Data Start Marker

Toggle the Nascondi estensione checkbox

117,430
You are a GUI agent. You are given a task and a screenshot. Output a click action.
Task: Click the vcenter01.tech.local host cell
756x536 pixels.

Data End Marker

Task instructions:
Output each line of the material exactly, keeping every word as it appears.

Written solution:
Toggle the Nascondi estensione checkbox

117,430
You are a GUI agent. You are given a task and a screenshot. Output a click action.
Task: Click the vcenter01.tech.local host cell
756x536 pixels.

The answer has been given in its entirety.